START Records for the exercise

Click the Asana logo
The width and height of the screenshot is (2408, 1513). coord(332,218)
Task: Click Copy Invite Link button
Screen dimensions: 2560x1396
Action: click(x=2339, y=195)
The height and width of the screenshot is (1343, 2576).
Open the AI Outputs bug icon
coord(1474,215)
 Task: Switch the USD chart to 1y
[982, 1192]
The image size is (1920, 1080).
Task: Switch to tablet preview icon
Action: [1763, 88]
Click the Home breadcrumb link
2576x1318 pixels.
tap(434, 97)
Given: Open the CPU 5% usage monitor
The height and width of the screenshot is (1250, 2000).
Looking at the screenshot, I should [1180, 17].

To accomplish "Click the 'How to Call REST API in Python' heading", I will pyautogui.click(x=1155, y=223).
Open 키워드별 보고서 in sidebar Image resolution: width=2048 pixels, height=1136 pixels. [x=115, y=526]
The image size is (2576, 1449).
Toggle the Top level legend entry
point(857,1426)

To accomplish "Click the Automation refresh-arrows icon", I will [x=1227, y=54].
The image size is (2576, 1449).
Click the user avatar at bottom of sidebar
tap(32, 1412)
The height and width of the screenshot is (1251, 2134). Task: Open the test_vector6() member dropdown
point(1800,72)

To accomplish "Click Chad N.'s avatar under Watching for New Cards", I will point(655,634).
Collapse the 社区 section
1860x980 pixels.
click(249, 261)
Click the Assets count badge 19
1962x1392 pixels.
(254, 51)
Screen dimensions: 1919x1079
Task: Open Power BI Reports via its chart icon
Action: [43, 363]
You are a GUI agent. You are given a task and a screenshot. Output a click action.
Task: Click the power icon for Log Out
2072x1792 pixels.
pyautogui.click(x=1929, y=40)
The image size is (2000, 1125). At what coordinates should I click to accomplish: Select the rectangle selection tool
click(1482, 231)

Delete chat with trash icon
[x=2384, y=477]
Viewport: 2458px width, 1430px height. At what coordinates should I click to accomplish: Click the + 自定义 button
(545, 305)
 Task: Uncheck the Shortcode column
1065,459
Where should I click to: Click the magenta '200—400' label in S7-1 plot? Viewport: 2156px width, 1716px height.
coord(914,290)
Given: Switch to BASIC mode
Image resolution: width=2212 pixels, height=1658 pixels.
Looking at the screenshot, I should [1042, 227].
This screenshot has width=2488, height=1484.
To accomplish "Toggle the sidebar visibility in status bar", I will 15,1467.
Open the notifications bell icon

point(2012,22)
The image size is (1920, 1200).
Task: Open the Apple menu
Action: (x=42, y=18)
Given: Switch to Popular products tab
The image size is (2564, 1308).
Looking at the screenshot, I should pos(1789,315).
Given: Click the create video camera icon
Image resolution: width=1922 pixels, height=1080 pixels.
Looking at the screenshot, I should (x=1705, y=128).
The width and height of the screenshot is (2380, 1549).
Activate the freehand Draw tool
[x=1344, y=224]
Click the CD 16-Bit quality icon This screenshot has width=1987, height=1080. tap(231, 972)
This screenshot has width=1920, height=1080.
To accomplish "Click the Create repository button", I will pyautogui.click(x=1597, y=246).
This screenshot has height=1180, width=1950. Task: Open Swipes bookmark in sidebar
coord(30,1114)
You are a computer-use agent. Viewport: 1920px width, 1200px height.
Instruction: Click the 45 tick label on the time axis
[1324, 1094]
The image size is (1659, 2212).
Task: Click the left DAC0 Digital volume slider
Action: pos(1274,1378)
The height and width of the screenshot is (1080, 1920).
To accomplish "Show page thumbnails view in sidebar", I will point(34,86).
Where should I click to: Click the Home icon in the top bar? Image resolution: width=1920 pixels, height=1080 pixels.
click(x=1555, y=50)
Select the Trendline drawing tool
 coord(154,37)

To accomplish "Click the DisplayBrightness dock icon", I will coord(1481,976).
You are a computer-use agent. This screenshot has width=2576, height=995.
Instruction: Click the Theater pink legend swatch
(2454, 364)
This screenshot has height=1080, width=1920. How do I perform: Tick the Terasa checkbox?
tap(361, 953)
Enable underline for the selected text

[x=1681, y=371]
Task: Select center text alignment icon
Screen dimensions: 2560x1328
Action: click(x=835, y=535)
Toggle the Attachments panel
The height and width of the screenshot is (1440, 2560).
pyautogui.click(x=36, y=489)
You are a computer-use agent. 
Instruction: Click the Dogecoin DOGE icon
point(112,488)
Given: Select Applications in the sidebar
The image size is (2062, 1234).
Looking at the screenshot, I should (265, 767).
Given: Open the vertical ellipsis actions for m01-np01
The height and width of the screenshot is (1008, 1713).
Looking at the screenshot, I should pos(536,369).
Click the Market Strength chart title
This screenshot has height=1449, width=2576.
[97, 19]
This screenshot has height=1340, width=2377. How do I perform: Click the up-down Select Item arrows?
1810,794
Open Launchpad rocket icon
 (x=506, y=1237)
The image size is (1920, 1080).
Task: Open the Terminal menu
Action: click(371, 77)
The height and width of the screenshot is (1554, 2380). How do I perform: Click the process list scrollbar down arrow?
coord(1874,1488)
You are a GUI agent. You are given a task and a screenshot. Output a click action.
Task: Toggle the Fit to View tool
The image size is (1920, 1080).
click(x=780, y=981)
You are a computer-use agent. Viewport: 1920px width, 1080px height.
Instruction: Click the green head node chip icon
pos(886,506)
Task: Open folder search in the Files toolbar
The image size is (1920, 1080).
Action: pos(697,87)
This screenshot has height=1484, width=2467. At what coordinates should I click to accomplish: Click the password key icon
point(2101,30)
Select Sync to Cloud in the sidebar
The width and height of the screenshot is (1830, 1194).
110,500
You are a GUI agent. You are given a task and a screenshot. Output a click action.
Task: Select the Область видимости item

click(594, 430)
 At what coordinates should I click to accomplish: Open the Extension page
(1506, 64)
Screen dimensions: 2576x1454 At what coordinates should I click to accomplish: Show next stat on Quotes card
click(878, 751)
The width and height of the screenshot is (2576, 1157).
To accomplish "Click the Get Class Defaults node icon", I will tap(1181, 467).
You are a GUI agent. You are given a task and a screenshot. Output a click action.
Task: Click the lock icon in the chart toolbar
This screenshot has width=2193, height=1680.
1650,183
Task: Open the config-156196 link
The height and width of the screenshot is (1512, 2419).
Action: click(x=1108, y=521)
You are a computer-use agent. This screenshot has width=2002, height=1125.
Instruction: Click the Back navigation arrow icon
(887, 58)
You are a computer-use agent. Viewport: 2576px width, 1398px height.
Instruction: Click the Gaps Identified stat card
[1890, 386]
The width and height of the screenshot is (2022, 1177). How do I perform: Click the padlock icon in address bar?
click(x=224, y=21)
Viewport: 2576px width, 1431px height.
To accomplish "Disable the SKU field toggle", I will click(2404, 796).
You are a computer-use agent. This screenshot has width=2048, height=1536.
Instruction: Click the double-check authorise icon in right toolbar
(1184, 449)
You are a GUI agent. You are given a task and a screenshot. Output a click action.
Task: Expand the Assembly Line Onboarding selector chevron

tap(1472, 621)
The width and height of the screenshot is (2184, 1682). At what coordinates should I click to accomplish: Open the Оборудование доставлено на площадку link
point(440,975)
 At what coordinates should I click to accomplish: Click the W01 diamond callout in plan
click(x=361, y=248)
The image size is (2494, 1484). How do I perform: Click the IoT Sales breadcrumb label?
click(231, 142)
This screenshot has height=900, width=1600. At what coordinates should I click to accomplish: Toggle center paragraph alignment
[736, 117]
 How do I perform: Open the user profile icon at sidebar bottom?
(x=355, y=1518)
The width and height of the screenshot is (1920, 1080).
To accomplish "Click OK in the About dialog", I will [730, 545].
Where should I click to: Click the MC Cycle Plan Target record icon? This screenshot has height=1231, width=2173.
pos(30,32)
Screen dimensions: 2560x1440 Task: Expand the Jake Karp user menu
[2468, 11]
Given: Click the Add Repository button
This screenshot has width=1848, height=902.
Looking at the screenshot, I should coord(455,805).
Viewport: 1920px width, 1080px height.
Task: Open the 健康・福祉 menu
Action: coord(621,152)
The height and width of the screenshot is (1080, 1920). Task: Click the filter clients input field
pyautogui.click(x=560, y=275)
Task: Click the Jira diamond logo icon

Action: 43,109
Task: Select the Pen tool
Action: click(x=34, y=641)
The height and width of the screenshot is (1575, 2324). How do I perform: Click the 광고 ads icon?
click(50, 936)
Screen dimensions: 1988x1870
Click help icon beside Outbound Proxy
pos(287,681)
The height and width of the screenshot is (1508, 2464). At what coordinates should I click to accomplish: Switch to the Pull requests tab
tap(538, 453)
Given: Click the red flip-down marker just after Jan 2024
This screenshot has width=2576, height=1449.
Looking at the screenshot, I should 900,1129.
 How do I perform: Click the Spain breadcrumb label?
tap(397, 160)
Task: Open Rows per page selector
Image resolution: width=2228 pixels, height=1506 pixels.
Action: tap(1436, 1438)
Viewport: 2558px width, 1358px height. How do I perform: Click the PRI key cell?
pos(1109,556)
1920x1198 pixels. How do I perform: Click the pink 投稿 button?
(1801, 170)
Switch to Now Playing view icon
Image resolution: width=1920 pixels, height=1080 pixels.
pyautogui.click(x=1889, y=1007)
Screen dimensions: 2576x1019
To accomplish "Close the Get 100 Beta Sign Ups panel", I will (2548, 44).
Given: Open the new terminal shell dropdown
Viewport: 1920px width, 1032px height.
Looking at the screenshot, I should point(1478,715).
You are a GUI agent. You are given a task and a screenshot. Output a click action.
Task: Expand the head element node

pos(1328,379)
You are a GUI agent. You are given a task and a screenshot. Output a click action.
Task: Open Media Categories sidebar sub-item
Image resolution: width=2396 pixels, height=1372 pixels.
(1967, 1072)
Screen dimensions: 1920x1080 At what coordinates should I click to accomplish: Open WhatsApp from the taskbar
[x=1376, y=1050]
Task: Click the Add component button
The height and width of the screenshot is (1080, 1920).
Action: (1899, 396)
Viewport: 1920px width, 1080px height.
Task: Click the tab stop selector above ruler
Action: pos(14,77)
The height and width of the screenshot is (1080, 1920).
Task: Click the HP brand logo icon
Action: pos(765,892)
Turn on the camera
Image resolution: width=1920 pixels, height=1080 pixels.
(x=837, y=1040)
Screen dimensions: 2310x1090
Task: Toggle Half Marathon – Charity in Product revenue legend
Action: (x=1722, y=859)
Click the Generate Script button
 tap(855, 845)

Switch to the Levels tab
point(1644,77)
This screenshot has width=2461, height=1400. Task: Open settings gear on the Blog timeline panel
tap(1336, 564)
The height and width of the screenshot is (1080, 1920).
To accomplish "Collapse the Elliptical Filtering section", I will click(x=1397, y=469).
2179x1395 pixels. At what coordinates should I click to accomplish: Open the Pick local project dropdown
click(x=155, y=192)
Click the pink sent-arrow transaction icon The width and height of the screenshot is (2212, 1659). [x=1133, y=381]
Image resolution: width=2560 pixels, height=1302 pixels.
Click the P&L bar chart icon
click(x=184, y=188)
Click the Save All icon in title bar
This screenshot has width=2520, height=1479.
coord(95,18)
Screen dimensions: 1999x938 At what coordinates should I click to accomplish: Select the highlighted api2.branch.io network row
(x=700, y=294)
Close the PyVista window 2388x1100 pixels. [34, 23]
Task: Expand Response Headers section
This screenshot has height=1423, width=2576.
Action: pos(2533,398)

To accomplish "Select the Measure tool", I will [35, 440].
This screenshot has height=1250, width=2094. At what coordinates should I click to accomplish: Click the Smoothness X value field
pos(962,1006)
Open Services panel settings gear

END Records for the exercise

[Instructions for the task] The answer is the run of lines above from the line containing "Task: Uncheck the Shortcode column" through the line containing "You are a computer-use agent. Viewport: 1920px width, 1200px", copied exactly and alone.

[Result of the exercise]
 Task: Uncheck the Shortcode column
1065,459
Where should I click to: Click the magenta '200—400' label in S7-1 plot? Viewport: 2156px width, 1716px height.
coord(914,290)
Given: Switch to BASIC mode
Image resolution: width=2212 pixels, height=1658 pixels.
Looking at the screenshot, I should [1042, 227].
This screenshot has width=2488, height=1484.
To accomplish "Toggle the sidebar visibility in status bar", I will 15,1467.
Open the notifications bell icon

point(2012,22)
The image size is (1920, 1200).
Task: Open the Apple menu
Action: (x=42, y=18)
Given: Switch to Popular products tab
The image size is (2564, 1308).
Looking at the screenshot, I should pos(1789,315).
Given: Click the create video camera icon
Image resolution: width=1922 pixels, height=1080 pixels.
Looking at the screenshot, I should (x=1705, y=128).
The width and height of the screenshot is (2380, 1549).
Activate the freehand Draw tool
[x=1344, y=224]
Click the CD 16-Bit quality icon This screenshot has width=1987, height=1080. tap(231, 972)
This screenshot has width=1920, height=1080.
To accomplish "Click the Create repository button", I will pyautogui.click(x=1597, y=246).
This screenshot has height=1180, width=1950. Task: Open Swipes bookmark in sidebar
coord(30,1114)
You are a computer-use agent. Viewport: 1920px width, 1200px height.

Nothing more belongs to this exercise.